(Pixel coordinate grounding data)
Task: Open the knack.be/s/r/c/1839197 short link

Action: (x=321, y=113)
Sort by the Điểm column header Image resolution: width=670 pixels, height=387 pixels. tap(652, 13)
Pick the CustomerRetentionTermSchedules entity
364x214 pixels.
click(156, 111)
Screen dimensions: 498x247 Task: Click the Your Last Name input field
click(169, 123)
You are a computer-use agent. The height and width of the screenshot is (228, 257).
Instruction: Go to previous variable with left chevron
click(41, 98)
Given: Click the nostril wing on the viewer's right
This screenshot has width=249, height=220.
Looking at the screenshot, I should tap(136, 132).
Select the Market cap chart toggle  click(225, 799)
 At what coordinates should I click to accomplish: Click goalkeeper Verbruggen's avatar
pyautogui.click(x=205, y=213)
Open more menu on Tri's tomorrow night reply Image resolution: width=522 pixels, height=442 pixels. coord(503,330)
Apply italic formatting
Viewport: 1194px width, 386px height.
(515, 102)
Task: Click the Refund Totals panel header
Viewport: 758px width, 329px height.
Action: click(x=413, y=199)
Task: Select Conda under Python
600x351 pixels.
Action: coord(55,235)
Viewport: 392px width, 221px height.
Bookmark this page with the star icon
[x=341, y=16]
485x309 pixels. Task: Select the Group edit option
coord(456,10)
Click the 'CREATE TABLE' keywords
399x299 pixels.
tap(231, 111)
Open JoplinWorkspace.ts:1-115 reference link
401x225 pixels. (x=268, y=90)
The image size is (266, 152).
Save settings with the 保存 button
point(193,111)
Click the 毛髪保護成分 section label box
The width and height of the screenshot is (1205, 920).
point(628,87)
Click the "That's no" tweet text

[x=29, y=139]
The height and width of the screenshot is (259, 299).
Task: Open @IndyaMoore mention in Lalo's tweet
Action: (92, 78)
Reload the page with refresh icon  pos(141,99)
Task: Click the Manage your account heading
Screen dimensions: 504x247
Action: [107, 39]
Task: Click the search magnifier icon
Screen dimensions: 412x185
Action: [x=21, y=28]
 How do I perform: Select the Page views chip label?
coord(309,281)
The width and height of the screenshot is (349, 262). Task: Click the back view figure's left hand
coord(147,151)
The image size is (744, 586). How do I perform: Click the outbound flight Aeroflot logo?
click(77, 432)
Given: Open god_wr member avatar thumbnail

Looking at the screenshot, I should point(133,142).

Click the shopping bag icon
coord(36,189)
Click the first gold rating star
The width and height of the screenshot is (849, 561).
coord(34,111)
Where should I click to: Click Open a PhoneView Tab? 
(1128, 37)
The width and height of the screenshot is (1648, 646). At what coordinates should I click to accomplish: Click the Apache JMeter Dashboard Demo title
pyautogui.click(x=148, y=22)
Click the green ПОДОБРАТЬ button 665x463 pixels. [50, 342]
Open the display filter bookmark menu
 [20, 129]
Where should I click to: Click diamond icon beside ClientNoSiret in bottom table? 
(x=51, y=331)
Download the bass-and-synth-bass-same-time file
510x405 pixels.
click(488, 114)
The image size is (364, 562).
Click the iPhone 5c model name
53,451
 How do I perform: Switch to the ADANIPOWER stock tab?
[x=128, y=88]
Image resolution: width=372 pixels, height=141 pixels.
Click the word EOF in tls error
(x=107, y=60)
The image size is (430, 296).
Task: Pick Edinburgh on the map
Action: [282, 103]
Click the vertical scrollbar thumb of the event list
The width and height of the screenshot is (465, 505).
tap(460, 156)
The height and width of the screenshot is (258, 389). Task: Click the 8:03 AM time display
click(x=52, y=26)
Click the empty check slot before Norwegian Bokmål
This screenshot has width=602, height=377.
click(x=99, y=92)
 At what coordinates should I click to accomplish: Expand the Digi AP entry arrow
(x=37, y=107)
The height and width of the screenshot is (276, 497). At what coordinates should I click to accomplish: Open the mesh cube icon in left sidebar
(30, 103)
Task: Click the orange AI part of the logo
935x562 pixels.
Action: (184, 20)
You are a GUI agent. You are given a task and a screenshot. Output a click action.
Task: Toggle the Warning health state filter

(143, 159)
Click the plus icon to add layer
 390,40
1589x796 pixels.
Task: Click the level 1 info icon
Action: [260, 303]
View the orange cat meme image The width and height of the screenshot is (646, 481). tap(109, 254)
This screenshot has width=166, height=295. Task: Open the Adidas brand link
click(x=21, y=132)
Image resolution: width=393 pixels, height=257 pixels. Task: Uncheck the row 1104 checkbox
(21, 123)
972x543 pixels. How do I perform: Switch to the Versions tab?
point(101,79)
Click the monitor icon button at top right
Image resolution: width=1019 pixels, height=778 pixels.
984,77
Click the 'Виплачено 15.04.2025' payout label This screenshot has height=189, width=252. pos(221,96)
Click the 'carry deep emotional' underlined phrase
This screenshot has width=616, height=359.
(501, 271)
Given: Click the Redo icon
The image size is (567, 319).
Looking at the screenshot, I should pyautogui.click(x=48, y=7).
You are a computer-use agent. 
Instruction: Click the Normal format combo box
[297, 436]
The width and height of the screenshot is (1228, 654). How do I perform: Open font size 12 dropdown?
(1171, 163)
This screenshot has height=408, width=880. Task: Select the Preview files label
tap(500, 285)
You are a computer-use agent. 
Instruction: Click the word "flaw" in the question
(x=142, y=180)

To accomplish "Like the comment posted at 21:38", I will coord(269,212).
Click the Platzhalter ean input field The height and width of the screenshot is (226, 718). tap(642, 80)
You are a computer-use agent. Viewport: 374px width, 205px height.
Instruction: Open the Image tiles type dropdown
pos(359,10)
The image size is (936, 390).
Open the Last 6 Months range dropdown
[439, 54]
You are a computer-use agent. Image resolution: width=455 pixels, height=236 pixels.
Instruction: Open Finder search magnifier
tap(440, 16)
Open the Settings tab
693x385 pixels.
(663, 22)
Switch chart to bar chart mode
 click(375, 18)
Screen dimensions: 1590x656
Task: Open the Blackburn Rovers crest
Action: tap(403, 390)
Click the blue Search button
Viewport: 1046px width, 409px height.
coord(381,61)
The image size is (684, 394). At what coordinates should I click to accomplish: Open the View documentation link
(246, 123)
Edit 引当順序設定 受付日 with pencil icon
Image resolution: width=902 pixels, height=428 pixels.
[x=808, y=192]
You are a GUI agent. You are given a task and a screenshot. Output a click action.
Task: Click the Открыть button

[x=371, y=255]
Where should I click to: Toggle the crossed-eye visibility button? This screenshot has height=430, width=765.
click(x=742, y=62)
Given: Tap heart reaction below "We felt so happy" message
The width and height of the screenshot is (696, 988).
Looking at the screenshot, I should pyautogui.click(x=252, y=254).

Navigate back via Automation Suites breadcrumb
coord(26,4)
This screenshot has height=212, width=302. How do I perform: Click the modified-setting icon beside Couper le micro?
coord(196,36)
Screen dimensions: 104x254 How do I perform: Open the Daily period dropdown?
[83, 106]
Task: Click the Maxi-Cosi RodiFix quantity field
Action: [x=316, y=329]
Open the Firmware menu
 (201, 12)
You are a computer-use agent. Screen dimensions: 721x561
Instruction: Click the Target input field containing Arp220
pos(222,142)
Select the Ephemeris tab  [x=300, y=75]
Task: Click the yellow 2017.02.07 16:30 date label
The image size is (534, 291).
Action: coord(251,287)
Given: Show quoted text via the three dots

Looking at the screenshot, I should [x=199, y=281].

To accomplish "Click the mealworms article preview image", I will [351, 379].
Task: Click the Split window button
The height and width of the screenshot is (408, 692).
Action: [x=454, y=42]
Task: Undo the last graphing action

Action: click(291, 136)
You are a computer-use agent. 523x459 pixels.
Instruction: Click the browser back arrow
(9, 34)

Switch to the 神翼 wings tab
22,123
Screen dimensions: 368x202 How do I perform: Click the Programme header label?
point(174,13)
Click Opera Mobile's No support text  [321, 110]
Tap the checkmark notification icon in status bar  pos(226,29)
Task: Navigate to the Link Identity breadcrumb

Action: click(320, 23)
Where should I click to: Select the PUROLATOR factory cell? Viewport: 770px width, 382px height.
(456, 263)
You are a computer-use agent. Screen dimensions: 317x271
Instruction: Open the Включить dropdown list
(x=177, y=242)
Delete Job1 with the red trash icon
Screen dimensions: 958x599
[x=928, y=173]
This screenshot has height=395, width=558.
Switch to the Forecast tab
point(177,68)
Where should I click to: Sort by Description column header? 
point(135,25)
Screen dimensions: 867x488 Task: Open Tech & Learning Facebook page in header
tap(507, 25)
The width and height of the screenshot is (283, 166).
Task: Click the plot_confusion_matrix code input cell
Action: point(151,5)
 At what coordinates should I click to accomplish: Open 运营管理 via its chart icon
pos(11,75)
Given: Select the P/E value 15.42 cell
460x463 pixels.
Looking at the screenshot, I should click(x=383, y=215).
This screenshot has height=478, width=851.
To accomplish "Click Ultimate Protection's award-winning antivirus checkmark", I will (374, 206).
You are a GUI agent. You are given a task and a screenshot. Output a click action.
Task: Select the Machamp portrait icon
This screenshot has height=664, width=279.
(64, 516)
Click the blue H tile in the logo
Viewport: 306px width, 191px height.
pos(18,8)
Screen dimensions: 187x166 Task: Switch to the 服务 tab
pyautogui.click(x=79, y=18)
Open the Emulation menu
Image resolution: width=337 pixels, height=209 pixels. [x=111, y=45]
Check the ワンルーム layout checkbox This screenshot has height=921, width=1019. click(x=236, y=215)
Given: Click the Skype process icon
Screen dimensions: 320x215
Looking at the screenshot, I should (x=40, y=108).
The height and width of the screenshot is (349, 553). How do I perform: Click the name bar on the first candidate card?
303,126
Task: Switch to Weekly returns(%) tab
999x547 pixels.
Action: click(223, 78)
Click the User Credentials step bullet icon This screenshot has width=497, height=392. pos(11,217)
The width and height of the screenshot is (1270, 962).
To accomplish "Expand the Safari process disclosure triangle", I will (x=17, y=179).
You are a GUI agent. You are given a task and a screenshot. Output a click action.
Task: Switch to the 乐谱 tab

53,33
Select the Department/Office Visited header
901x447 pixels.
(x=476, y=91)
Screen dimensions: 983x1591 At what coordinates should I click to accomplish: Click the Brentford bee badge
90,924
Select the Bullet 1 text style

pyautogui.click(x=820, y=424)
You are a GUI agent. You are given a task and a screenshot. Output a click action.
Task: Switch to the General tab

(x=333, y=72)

● Assignment:
Whenever a line in the entries above includes the word "right", pull that line out.

● Result below:
Given: Click the nostril wing on the viewer's right
Click the monitor icon button at top right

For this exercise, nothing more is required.